Why is machine learning important?
The recent hype is driven by three key developments, which have reduced the barrier to entry for organizations across sector and stage that want to apply machine learning:
- More data and cheaper storage: The rise of cloud-based tools and the plummeting cost of storing data through services like Amazon Redshift mean that more data than ever is routinely generated and stored by business-critical applications.
- Open-source libraries: Widely available machine learning libraries like Google’s TensorFlow and Scikit-learn make cutting edge algorithms more accessible to a wider audience of data scientists and generalist software engineers.
- The development of cloud-based platforms and custom hardware optimized for machine learning means that these applications can run faster and at lower cost, increasing their suitability for variety of business needs.
Different machine learning methods:
Two of the most widely adopted machine learning methods are supervised learning and unsupervised learning — but there are also other methods of machine learning. Here’s an overview of the most popular types.
- Supervised learning algorithms are trained using labeled examples, such as an input where the desired output is known. The learning algorithm receives a set of inputs along with the corresponding correct outputs, and the algorithm learns by comparing its actual output with correct outputs to find errors. It then modifies the model accordingly. Supervised learning is commonly used in applications where historical data predicts likely future events. For example, it can anticipate when credit card transactions are likely to be fraudulent or which insurance customer is likely to file a claim.
- Unsupervised learning is used against data that has no historical labels. The algorithm must figure out what is being shown. The goal is to explore the data and find some structure within. Unsupervised learning works well on transactional data. For example, it can identify segments of customers with similar attributes who can then be treated similarly in marketing campaigns. Or it can find the main attributes that separate customer segments from each other.
- Semisupervised learning is used for the same applications as supervised learning. But it uses both labeled and unlabeled data for training.
- Reinforcement learning is often used for robotics, gaming and navigation. With reinforcement learning, the algorithm discovers through trial and error which actions yield the greatest rewards. This type of learning has three primary components: the agent (the learner or decision maker), the environment (everything the agent interacts with) and actions (what the agent can do). The objective is for the agent to choose actions that maximize the expected reward over a given amount of time.
Applications of Machine Learning
- Social Media
- Transportation
- Products Recommendations
- Virtual Personal Assistants
- Self Driving Cars
- Fraud Detection
Security and Fraud Detection Using Machine Learning
The financial sector is a prime target for cyberattacks, with financial institutions (FI) around the world defending against breaches and spending up to $3,000 per employee annually on cybersecurity measures.
These defenses take a variety of forms, ranging from transaction review teams to static rules-based verification measures to biometric authentication processes. Banks are constantly looking for new ways to ensure this annual security budget is spent more efficiently, devoting time and funds toward ever-more-advanced fraud prevention.
Some of the most promising of these innovations are artificial intelligence (AI) and machine learning (ML), which analyze thousands of transactions in real time to look for any anomaly that could be a sign of fraud.
Machines are much better than humans at processing large datasets. They are able to detect and recognize thousands of patterns on a user’s purchasing journey instead of the few captured by creating rules. This is the reason why we use machine learning algorithms for preventing fraud for our clients.
How does a Machine Learning system work for Fraud Detection?

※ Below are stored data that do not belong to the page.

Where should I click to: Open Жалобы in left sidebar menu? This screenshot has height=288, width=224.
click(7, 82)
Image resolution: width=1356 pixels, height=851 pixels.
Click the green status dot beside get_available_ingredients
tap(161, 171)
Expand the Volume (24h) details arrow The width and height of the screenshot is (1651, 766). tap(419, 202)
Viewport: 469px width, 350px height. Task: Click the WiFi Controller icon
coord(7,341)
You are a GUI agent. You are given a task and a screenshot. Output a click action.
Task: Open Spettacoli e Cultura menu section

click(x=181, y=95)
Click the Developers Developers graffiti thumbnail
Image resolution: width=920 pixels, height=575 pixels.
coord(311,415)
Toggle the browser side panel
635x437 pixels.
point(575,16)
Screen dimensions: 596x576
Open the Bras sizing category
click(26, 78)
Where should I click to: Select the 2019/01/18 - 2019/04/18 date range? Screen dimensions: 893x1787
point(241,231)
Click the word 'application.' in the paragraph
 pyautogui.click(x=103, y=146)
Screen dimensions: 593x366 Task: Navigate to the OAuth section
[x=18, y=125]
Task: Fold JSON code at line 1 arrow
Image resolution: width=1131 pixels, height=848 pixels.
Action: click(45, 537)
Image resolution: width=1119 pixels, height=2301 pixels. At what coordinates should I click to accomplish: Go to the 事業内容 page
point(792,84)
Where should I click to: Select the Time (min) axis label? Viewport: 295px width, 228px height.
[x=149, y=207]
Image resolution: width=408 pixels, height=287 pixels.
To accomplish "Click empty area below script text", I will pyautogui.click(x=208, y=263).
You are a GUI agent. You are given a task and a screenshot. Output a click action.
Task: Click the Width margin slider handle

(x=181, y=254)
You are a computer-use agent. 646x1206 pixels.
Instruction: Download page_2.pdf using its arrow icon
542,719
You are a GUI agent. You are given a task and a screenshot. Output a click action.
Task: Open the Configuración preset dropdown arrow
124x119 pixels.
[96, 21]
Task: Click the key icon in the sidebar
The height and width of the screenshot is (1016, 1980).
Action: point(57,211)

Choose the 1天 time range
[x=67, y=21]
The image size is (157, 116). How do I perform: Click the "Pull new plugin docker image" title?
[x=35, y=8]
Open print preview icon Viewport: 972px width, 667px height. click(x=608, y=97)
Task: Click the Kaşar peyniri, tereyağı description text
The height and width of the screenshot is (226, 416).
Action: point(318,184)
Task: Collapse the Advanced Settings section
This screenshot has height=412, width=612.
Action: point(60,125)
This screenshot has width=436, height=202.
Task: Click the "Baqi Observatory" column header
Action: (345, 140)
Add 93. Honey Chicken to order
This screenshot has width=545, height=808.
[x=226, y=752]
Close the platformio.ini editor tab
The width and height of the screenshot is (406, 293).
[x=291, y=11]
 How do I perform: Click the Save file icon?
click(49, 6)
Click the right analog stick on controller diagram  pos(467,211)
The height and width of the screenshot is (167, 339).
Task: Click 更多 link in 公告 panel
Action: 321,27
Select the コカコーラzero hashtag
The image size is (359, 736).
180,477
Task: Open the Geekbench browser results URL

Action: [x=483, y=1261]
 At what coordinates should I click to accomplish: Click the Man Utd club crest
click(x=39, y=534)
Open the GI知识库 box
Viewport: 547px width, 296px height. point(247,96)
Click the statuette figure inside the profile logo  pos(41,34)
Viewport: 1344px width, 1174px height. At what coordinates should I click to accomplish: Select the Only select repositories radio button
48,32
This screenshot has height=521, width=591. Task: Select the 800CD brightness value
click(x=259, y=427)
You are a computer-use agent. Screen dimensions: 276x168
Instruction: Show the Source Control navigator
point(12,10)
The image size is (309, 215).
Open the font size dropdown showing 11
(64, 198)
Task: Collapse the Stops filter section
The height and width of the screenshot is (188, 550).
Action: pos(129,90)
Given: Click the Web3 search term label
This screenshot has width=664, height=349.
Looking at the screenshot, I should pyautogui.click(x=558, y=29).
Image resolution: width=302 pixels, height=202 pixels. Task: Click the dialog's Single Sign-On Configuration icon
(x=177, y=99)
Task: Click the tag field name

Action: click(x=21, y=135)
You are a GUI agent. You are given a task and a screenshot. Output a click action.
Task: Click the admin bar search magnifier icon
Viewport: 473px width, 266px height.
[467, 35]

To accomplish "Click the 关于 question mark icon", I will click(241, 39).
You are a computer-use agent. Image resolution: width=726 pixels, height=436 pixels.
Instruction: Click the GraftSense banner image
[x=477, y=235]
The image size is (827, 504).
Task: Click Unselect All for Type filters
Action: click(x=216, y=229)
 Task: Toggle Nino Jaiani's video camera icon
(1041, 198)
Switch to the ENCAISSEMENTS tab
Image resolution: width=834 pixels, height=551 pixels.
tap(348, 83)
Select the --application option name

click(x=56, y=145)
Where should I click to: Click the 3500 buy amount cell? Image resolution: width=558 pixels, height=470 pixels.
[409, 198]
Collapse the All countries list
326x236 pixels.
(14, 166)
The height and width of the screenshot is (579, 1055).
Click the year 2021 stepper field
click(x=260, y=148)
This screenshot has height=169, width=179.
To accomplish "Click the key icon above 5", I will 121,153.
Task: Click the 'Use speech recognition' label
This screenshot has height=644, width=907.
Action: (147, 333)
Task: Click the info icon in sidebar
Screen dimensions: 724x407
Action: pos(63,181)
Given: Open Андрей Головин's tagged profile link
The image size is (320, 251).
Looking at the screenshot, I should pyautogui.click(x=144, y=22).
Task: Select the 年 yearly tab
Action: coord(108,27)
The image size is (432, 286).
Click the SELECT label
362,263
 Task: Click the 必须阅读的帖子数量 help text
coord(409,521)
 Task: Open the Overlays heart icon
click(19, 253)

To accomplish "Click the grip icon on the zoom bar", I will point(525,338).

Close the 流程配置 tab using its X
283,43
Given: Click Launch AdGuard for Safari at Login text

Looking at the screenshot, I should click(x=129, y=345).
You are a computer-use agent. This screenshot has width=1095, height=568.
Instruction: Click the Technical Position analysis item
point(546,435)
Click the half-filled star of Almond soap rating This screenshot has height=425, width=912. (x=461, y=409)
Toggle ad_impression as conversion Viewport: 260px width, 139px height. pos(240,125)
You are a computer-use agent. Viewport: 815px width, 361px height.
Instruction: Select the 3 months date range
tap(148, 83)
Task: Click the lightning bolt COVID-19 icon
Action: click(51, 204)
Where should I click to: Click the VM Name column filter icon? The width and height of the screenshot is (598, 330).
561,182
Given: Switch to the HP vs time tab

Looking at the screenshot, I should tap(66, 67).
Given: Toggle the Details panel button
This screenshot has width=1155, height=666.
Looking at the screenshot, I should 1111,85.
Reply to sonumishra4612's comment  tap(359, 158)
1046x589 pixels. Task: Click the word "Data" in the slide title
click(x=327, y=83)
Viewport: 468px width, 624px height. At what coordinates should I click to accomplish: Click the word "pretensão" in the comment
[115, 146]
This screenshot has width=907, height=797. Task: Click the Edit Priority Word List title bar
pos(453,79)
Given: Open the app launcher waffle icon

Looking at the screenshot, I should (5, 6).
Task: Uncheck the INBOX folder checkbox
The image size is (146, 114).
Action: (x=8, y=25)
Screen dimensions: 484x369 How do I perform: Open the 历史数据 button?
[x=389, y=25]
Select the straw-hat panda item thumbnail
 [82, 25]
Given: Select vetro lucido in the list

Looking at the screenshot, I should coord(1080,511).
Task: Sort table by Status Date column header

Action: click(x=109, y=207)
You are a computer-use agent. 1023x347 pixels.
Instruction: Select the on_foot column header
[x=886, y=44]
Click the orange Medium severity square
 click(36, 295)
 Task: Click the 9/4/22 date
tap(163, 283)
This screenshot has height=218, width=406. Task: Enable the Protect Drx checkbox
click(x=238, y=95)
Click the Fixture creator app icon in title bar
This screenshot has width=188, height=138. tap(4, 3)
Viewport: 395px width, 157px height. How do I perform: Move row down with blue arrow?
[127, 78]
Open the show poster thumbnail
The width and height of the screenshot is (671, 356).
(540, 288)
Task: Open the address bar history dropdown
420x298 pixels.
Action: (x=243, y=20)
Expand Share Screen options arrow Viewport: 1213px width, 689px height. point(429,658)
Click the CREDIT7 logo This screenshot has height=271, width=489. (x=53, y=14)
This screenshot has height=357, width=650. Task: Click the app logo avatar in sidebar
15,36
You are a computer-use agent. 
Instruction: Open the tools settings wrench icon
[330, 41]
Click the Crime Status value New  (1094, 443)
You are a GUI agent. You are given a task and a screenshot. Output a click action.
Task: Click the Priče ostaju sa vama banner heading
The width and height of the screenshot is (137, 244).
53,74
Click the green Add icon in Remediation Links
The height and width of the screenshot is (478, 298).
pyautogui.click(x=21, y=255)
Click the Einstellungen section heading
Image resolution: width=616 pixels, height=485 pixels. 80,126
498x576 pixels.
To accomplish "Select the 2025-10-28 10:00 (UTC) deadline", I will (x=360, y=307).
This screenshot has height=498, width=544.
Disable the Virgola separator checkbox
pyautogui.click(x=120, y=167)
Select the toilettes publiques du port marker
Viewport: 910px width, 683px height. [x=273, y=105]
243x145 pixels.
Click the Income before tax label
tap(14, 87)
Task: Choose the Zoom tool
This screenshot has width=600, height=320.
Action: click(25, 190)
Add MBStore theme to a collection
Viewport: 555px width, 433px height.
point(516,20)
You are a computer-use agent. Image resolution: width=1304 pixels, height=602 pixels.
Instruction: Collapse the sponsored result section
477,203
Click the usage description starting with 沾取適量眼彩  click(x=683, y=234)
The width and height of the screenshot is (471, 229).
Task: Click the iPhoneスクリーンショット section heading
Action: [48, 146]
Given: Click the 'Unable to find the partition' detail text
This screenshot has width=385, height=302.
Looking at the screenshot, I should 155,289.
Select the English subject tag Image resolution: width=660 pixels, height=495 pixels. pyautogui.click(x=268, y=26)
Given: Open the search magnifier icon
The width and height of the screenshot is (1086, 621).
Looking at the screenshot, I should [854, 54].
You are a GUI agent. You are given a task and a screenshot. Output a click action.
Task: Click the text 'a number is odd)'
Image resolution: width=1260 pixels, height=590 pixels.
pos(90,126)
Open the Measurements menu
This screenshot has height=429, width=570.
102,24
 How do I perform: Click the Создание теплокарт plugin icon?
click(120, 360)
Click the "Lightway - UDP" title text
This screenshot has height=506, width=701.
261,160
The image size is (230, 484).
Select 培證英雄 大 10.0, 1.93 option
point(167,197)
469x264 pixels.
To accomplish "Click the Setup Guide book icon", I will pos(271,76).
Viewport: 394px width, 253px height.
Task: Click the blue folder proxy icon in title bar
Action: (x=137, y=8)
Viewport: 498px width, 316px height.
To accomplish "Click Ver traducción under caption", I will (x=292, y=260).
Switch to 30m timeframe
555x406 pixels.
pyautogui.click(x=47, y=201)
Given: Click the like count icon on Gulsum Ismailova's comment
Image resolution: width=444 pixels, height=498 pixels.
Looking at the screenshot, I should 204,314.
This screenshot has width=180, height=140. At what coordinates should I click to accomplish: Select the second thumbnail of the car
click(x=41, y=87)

The above picture shows the basic structure of the working of fraud detection algorithms using Machine Learning:
Feeding data: First, the data is fed into the model. The accuracy of the model depends on the amount of data on which it is trained, more data better the model performs.
For detecting frauds specific to a particular business, you need to input more and more amounts of data into your model. This will train your model in such a way that it detects fraud activities specific to your business perfectly.
Extracting features: Feature extraction basically works on extracting the information of each and every thread associated with a transaction process. These can be the location from where the transaction is made, the identity of the customer, the mode of payments, and the network used for transaction.
- Identity: This parameter is used to check a customer’s email address, mobile number, etc.
- Location: It checks the IP address of the customer and the fraud rates at the customer’s IP address and shipping address.
- Mode of Payment: It checks the cards used for the transaction, the name of the cardholder, cards from different countries, and the rates of fraud of the bank account used.
- Network: It checks for the number of mobile numbers and emails used within a network for the transaction.
Training the Algorithm: Once you have created a fraud detection algorithm, you need to train it by providing customers data so that the fraud detection algorithm learns how to distinguish between ‘fraud’ and ‘genuine’ transactions.
Creating a Model: Once you have trained your fraud detection algorithm on a specific dataset, you are ready with a model that works for detecting ‘fraudulent’ and ‘non-fraudulent’ transactions in your business.
Building Models
Building models is an essential step in predicting the fraud or anomaly in the data sets. We determine how to make that prediction based on previous examples of input and output data. We can further divide the prediction problem into two types of tasks:
1. Classification
2. Regression
Logistic Regression
Regression analysis is a popular, longstanding statistical technique that measures the strength of cause-and-effect relationships in structured data sets. Regression analysis tends to become more sophisticated when applied to fraud detection due to the number of variables and size of the data sets. It can provide value by assessing the predictive power of individual variables or combinations of variables as part of a larger fraud strategy. In this techniques, the authentic transactions are compared with the fraud ones to create an algorithm. This model (algorithm) will predict whether a new transaction is fraudulent or not. For very large merchants these models are specific to their customer base, but usually, general models will apply.
Decision Tree
This is a mature machine learning algorithm family used to automate the creation of rules for classification tasks. Decision Tree algorithms can use for classification or regression predictive modeling problems. They are essentially a set of rules which are trained using examples of fraud that clients are facing. The creation of a tree ignores irrelevant features and does not require extensive normalization of the data. A tree can be inspected and we can understand why a decision was made by following the list of rules triggered by a certain customer. The output of the machine learning algorithm might be a model like the following decision tree. This gives a probability score of fraud based on earlier scenarios.

Random Forest
Random Forest technique uses a combination of multiple decision trees to improve the performance of the classification or regression. It allows us to smooth the error which might exist in a single tree. It increases the overall performance and accuracy of the model while maintaining our ability to interpret the results and provide explainable scores to our users. Random forest runtimes are quite fast, and they are able to deal with unbalanced and missing data. Random Forest weaknesses are that when used for regression they cannot predict beyond the range in the training data and that they may over-fit data sets that are particularly noisy. Of course, the best test of any algorithm is how well it works upon your own data set.
Neural Networks
It is an excellent complement to other techniques and improves with exposure to data. The neural network is a part of cognitive computing technology where the machine mimics how the human brain works and how it observes patterns. The neural networks are completely adaptive; able to learn from patterns of legitimate behavior. These can adapt to the change in the behavior of normal transactions and identify patterns of fraud transactions. The process of the neural networks is extremely fast and can make decisions in real time.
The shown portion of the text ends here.